**Required actions**:
1 > Repeat, word for word, the part of the passage on black bears between "There have been" and "soon, Miller said.", inclusive.
2 > According to the passage on black bears, how many backcountry campsites were closed because of bear activity?
3 > Decide whether each statement agrees with the passage on black bears, answering yes or no and quoting the deciding words: (a) Conservation efforts to help black bears in WNC have succeeded. (b) Camper and bear encounters in the Smokies have gone up. (c) Miller said east Tennessee has also seen more human and bear encounters.

**Text**:
++++++++
The bottom-line on the issue, at least according to the state biologist and the region’s other bear experts? We’ve got to learn how to live with black bears. And to not feed them, to put up bird food and dog food as needed, to slow down and watch out for bears on the highway, and do those other easy, sensible things that will allow bears and humans to peacefully coexist.
The sheer numbers of bears now in the mountains are compounding the problem. Conservation efforts to help black bears in WNC thrive have proven successful, which is terrific, except that right now all of them are converging into the lower elevations in a desperate hunt for food.
“There’s a lot of mobility in and out of the park,” said Bob Miller of the Great Smoky Mountains National Park. “It’s the fall shuffle. But, normally this time of year, there would have been a good acorn crop (in the Smokies) they could have camped out on. They are headed to apple orchards, and so on.”
There have been the same issues, an increase in human and bear encounters, in east Tennessee, Miller said. Camper and bear encounters are down in the Smokies, because the bears have moved on — two backcountry campsites were closed because of bear activity, but park officials probably will reopen those soon, Miller said.
Plus, mother bears responded to a great acorn crop last year by having more cubs than normal this spring. Which is likely why so many local newspapers in recent days are running reader-donated photographs of a mother bears and their young — the mothers are trying to find food to save the cubs from starvation.
++++++++
**Material provided**:

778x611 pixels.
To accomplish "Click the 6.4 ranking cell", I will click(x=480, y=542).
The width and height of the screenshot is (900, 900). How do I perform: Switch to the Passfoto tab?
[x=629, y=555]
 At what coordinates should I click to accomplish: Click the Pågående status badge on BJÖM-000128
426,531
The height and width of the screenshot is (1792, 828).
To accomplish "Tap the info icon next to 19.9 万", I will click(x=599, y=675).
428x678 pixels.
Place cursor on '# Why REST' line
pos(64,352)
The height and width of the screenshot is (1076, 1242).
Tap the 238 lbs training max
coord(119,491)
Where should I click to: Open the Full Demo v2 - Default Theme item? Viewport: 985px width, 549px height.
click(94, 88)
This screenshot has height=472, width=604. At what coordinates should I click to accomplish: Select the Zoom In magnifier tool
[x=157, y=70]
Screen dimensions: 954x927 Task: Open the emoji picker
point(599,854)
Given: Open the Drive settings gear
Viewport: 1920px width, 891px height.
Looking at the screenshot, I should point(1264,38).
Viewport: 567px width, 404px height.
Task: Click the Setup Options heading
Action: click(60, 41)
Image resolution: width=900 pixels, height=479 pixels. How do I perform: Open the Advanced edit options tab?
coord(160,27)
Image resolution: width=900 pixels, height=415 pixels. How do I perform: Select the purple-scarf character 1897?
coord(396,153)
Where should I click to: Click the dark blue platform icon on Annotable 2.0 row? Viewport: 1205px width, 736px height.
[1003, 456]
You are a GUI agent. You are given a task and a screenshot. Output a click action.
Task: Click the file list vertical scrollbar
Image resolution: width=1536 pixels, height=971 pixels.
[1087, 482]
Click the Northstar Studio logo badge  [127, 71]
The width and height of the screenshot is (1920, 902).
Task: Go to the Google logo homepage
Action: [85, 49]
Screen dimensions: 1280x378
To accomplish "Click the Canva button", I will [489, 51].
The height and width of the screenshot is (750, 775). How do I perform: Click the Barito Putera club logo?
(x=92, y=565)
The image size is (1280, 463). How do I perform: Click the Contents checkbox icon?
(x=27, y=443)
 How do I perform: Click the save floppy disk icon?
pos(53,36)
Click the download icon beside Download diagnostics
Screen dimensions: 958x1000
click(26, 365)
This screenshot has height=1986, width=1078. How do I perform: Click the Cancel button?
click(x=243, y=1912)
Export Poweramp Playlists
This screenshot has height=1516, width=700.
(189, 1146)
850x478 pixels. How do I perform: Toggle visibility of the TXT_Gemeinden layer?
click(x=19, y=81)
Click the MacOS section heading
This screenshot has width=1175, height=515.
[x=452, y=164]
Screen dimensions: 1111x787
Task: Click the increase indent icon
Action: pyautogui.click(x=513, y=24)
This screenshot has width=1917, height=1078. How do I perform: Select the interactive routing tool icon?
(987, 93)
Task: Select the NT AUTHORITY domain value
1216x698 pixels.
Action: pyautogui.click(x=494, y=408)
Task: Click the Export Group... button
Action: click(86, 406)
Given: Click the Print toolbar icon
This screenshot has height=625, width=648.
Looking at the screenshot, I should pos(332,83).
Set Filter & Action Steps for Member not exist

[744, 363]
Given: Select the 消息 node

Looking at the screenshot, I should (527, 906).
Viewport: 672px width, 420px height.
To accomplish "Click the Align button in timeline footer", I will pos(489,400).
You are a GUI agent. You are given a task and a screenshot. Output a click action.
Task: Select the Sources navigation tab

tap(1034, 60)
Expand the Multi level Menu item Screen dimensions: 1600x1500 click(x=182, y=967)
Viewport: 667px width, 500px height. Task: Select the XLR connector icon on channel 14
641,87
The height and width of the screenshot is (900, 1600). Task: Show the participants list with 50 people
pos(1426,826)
++++++++
**Solved tasks**:
1 >
There have been the same issues, an increase in human and bear encounters, in east Tennessee, Miller said. Camper and bear encounters are down in the Smokies, because the bears have moved on — two backcountry campsites were closed because of bear activity, but park officials probably will reopen those soon, Miller said.

2 > Two

3 >
(a) Yes: "Conservation efforts to help black bears in WNC thrive have proven successful"
(b) No: "Camper and bear encounters are down in the Smokies"
(c) Yes: "There have been the same issues, an increase in human and bear encounters, in east Tennessee, Miller said."